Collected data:
'''

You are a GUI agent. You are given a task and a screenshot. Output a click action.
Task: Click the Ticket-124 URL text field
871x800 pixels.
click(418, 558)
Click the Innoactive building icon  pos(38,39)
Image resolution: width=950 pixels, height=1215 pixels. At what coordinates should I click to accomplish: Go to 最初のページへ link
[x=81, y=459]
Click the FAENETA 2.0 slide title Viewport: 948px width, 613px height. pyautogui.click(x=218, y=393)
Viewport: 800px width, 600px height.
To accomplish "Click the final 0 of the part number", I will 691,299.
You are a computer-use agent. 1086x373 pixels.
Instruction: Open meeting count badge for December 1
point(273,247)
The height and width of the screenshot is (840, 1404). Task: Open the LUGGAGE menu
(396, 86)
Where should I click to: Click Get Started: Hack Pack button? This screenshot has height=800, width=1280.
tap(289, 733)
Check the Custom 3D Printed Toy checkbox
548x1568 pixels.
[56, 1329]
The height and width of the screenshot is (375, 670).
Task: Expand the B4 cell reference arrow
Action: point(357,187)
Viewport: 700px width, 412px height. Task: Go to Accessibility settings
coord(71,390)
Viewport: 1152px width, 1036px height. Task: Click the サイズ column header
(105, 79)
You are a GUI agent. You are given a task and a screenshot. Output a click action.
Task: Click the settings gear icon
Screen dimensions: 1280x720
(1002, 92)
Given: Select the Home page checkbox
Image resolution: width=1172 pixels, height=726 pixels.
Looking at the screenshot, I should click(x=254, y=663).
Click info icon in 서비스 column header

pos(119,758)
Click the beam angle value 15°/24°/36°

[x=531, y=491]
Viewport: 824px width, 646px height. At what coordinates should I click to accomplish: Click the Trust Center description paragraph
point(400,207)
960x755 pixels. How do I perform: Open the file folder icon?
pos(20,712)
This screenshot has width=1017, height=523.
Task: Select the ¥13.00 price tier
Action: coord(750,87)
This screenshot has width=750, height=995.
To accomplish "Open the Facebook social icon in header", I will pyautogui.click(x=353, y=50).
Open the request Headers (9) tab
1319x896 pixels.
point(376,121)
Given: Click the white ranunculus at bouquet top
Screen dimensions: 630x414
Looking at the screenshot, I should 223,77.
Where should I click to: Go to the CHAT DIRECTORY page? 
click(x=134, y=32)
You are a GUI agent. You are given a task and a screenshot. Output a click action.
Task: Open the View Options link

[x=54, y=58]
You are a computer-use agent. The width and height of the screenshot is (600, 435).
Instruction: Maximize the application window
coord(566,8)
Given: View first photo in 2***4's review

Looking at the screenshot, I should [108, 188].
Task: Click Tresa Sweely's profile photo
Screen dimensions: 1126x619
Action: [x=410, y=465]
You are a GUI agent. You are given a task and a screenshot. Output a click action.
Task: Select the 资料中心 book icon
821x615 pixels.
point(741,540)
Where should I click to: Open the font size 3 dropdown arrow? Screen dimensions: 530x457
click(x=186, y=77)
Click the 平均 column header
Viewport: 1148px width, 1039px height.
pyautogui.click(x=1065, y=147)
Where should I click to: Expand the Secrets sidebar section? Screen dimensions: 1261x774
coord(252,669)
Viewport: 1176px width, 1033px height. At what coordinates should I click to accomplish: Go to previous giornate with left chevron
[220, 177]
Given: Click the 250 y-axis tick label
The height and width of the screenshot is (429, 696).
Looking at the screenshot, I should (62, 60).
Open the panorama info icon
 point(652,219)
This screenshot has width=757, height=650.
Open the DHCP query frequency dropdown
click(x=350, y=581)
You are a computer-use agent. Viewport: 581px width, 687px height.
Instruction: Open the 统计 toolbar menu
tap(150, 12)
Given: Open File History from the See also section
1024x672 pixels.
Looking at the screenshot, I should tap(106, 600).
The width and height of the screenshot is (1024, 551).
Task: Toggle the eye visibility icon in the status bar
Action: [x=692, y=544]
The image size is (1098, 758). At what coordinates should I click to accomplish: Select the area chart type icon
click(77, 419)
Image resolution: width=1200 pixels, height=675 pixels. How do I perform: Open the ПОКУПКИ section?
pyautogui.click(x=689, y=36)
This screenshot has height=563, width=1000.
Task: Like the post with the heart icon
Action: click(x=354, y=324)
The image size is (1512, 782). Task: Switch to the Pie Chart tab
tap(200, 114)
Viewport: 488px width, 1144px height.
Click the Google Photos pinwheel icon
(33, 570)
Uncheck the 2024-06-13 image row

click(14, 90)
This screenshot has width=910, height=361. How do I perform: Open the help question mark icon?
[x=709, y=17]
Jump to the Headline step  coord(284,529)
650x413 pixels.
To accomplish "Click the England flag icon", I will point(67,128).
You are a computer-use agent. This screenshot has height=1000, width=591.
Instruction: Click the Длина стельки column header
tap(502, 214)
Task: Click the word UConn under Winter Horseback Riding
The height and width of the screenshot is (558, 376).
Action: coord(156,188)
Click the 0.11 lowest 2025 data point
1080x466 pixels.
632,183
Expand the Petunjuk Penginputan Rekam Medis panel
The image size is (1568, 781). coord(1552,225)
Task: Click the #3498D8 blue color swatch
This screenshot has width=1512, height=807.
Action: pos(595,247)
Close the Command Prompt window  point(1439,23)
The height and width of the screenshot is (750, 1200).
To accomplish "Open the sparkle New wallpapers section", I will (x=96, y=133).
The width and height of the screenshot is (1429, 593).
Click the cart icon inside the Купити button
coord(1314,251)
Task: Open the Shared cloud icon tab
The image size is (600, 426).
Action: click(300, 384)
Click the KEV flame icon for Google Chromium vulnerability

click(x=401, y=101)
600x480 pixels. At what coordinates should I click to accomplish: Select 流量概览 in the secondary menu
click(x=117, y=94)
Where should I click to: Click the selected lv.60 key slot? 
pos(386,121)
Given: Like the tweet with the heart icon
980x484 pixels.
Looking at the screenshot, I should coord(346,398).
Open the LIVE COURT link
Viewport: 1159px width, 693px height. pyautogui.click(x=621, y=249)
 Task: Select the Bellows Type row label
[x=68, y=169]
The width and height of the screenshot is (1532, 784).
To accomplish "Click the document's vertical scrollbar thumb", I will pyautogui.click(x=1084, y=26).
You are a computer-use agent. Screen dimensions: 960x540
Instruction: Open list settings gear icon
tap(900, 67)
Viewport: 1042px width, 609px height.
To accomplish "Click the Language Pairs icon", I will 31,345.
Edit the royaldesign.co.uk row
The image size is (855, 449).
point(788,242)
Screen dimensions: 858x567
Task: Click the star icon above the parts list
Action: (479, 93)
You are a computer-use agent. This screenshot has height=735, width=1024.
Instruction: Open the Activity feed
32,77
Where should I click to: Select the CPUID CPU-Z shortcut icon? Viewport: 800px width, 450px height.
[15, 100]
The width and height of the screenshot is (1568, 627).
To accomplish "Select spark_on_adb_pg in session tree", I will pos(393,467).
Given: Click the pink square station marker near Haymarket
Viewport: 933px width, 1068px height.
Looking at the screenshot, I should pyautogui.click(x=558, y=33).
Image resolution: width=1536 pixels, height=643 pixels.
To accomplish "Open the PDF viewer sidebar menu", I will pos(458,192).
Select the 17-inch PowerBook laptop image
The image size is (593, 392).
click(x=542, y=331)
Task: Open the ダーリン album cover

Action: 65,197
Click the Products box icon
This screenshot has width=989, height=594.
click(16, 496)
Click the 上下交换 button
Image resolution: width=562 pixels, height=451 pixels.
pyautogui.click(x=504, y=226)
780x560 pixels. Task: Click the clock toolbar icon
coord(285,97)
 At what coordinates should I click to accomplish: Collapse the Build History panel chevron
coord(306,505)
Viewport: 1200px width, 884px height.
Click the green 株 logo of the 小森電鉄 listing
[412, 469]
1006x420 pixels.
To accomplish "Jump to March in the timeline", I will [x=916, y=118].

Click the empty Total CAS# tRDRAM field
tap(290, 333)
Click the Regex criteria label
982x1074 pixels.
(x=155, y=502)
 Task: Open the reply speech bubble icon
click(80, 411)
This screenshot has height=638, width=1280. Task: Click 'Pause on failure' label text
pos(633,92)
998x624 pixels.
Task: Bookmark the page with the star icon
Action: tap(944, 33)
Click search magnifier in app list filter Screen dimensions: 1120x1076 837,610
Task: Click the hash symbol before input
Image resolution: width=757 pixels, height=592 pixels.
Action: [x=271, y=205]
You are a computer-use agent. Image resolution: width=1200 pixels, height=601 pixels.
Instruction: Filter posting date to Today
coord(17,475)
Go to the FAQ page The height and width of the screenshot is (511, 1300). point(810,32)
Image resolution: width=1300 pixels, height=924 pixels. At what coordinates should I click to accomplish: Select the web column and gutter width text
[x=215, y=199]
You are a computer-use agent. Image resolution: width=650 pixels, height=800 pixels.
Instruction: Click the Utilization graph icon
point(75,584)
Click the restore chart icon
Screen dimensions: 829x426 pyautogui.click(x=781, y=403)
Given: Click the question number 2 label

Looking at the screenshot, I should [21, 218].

'''

Starting at the first line of the data above, retype each line exactly until you reach the line containing "Click the Innoactive", and include that line too.

You are a GUI agent. You are given a task and a screenshot. Output a click action.
Task: Click the Ticket-124 URL text field
871x800 pixels.
click(418, 558)
Click the Innoactive building icon  pos(38,39)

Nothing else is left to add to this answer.